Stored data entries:
###

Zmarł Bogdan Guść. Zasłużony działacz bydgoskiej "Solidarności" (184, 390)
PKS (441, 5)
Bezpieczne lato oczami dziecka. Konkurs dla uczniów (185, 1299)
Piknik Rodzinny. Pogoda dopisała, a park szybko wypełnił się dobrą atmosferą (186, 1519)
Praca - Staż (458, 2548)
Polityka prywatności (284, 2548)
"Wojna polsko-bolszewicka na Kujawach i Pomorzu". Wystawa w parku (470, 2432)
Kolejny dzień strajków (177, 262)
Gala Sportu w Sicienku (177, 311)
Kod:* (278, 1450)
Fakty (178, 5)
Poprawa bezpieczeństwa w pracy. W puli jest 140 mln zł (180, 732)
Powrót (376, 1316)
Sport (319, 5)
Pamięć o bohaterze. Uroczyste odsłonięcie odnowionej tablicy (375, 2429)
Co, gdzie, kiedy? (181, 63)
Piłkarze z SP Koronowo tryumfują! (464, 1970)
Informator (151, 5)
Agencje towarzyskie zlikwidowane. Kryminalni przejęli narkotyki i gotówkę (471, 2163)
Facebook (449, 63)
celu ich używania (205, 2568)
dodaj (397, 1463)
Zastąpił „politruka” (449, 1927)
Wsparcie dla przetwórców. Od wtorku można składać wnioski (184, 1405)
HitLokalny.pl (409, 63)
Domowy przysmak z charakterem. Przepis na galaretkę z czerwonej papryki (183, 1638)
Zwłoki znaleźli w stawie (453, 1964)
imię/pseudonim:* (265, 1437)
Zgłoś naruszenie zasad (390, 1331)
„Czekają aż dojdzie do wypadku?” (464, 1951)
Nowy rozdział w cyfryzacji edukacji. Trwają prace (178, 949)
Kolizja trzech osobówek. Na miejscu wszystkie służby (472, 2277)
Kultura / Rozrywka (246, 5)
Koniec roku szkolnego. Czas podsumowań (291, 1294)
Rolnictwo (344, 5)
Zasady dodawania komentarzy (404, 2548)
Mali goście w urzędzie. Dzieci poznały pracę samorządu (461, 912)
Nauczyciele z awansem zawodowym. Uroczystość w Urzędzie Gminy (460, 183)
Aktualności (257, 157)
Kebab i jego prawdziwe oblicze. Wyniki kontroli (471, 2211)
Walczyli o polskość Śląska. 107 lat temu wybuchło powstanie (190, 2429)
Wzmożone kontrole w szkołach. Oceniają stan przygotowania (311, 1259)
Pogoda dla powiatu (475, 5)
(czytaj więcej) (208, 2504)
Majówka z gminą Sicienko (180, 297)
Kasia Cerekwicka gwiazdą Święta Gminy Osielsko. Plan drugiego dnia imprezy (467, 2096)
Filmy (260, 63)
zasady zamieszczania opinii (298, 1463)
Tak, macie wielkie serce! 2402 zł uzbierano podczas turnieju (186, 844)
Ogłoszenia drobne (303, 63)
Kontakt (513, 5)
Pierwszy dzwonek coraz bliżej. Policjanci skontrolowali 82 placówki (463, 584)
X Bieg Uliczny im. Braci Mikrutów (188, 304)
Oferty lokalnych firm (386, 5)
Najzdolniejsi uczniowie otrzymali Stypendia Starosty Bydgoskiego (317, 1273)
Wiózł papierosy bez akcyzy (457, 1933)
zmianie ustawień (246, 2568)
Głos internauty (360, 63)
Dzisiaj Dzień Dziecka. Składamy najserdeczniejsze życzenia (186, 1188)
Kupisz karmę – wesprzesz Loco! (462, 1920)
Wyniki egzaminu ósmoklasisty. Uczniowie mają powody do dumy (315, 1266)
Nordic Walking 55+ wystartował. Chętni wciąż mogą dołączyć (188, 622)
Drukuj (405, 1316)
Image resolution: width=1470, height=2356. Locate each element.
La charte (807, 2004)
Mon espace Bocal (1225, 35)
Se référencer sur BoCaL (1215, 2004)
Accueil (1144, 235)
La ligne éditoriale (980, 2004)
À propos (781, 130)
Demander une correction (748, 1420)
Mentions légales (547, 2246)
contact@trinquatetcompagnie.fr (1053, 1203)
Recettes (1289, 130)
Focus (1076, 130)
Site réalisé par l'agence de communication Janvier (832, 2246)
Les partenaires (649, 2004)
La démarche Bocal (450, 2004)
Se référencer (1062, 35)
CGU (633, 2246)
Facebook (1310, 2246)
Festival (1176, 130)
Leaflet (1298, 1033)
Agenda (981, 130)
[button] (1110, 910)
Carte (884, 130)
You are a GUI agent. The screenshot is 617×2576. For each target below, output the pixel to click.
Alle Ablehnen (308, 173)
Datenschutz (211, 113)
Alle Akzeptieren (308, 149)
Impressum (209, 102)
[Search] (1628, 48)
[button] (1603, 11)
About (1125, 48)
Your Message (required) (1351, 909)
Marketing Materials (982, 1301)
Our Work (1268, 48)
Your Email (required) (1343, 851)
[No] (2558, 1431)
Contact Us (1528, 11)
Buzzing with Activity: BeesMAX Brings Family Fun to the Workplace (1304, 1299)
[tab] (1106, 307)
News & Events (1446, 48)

###

Exercise goal -
Above are some records; copy exactly the lines from the one with "Datenschutz (211, 113)" through the one with "Contact Us (1528, 11)", both included, and no others.

Written reply -
Datenschutz (211, 113)
Alle Akzeptieren (308, 149)
Impressum (209, 102)
[Search] (1628, 48)
[button] (1603, 11)
About (1125, 48)
Your Message (required) (1351, 909)
Marketing Materials (982, 1301)
Our Work (1268, 48)
Your Email (required) (1343, 851)
[No] (2558, 1431)
Contact Us (1528, 11)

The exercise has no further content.